[Excerpt provided — start]

Thus, it is possible that increasing numbers of individuals or families could emerge with questions about how their tissues have been used and concerns about the privacy of their genetic material. Are we prepared to form a committee for each of them? Maybe we will need to as a public relations exercise to maintain trust of the public for the scientific community. Do we impose restrictions on these legacy lines that would impede the scientific progress that they have undoubtedly contributed to? I submit that it is simply not reasonable to hold the products of science from the 50s, 60s, and 70s to the same ethical standards as today. These lines should in effect be "grandfathered in". Going forward, with what we know now, certainly patients should be fully consented and in as forward-thinking a manner as possible. This includes a realistic explanation of the chances that, even with our best efforts and intentions, we will be able to maintain their genetic privacy. I think sample consent language provided by the NHGRI actually does a reasonably good job at this and I highly applaud their efforts.
The crux of the problem is that expecting to keep your genetic code private is at some point going to be about as feasible as expecting your fingerprints, license plate or facial features to remain private. Witness the collection of DNA fingerprints in National DNA databases (9 million individuals profiled in USA), vehicle locations (>700 million license plates scanned in USA), fingerprints (104 million is USA), and many other identifying features. Collecting a few cells, sequencing them and linking them to you as a person will become trivially easy. Almost as easy as tracking your online activities. But, with even fewer technical safeguards. Unless you live in a bubble, you leave a trail of cells behind you, everywhere you go. The cat is unfortunately out of the bag. I submit that our only practical solution is to debate as a society what we consider to be abuse of such data and prevent such abuses by strengthening and expanding legislation like GINA.
The ability to sequence and interpret our genomes is such a fundamental discovery and its implications for human society so significant that it may even require constitutional amendments (as the scary possibilities of GATTACA move from scifi to technically feasible). The benefits of strict policies governing sequence data protection in the research setting should be balanced against the costs of the slowed research into medical problems that they produce. Especially when these policies may offer only the illusion of protection against abuse of genetic information. The sooner we recognize this reality the sooner we can start addressing this challenge in a real way.

[Excerpt provided — finish]
[Source data — start]

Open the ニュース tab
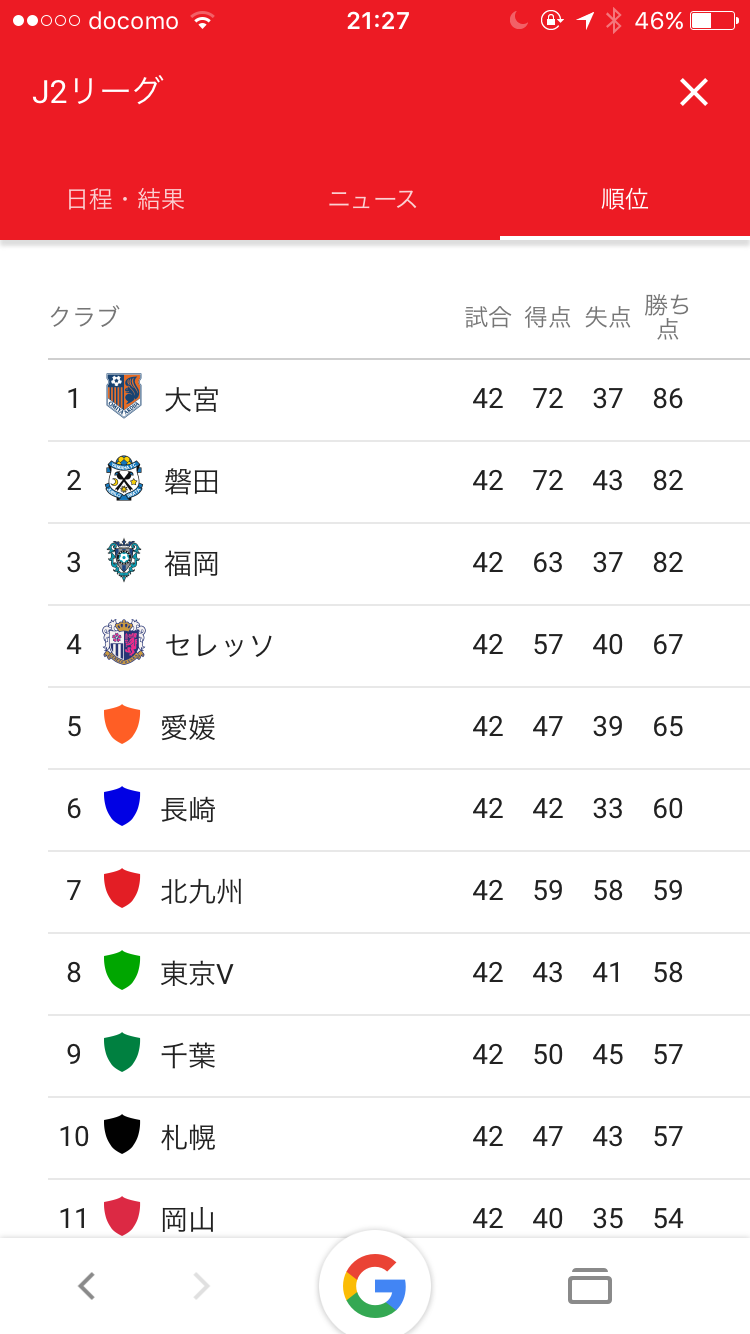Screen dimensions: 750x1334 point(373,199)
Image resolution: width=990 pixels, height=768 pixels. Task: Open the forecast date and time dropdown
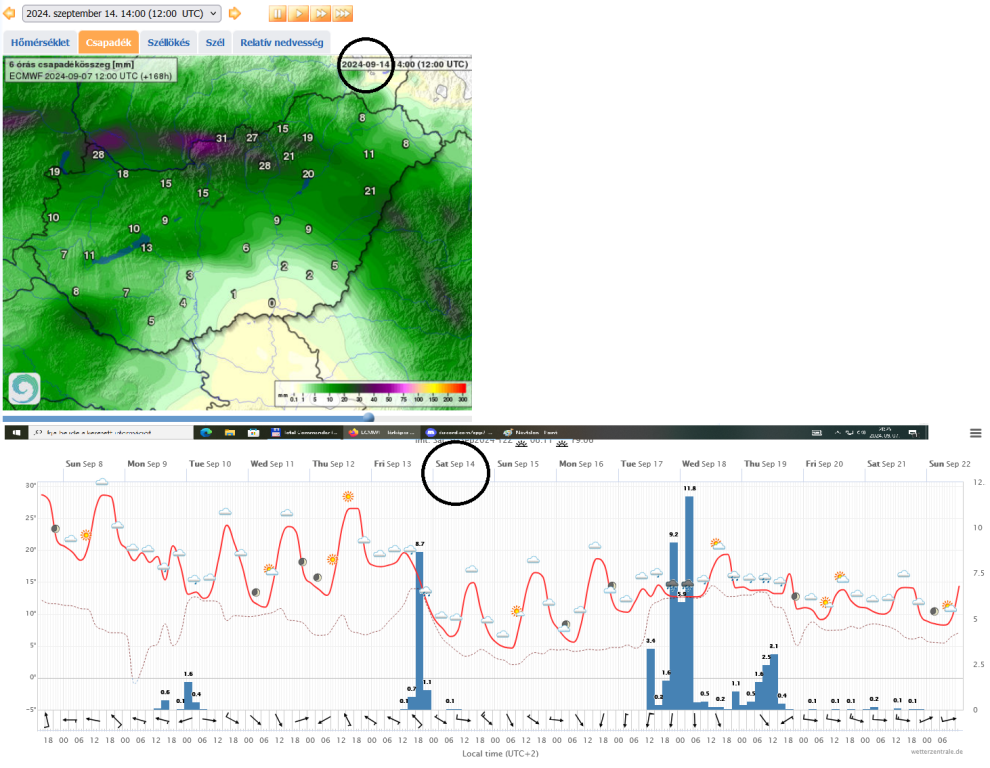click(x=121, y=14)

[Source data — finish]

Assignment ▸ Reproduce the full genetic privacy excerpt word for word. Please rely on the genetic privacy excerpt alone, not on the data.

Your solution ▸
Thus, it is possible that increasing numbers of individuals or families could emerge with questions about how their tissues have been used and concerns about the privacy of their genetic material. Are we prepared to form a committee for each of them? Maybe we will need to as a public relations exercise to maintain trust of the public for the scientific community. Do we impose restrictions on these legacy lines that would impede the scientific progress that they have undoubtedly contributed to? I submit that it is simply not reasonable to hold the products of science from the 50s, 60s, and 70s to the same ethical standards as today. These lines should in effect be "grandfathered in". Going forward, with what we know now, certainly patients should be fully consented and in as forward-thinking a manner as possible. This includes a realistic explanation of the chances that, even with our best efforts and intentions, we will be able to maintain their genetic privacy. I think sample consent language provided by the NHGRI actually does a reasonably good job at this and I highly applaud their efforts.
The crux of the problem is that expecting to keep your genetic code private is at some point going to be about as feasible as expecting your fingerprints, license plate or facial features to remain private. Witness the collection of DNA fingerprints in National DNA databases (9 million individuals profiled in USA), vehicle locations (>700 million license plates scanned in USA), fingerprints (104 million is USA), and many other identifying features. Collecting a few cells, sequencing them and linking them to you as a person will become trivially easy. Almost as easy as tracking your online activities. But, with even fewer technical safeguards. Unless you live in a bubble, you leave a trail of cells behind you, everywhere you go. The cat is unfortunately out of the bag. I submit that our only practical solution is to debate as a society what we consider to be abuse of such data and prevent such abuses by strengthening and expanding legislation like GINA.
The ability to sequence and interpret our genomes is such a fundamental discovery and its implications for human society so significant that it may even require constitutional amendments (as the scary possibilities of GATTACA move from scifi to technically feasible). The benefits of strict policies governing sequence data protection in the research setting should be balanced against the costs of the slowed research into medical problems that they produce. Especially when these policies may offer only the illusion of protection against abuse of genetic information. The sooner we recognize this reality the sooner we can start addressing this challenge in a real way.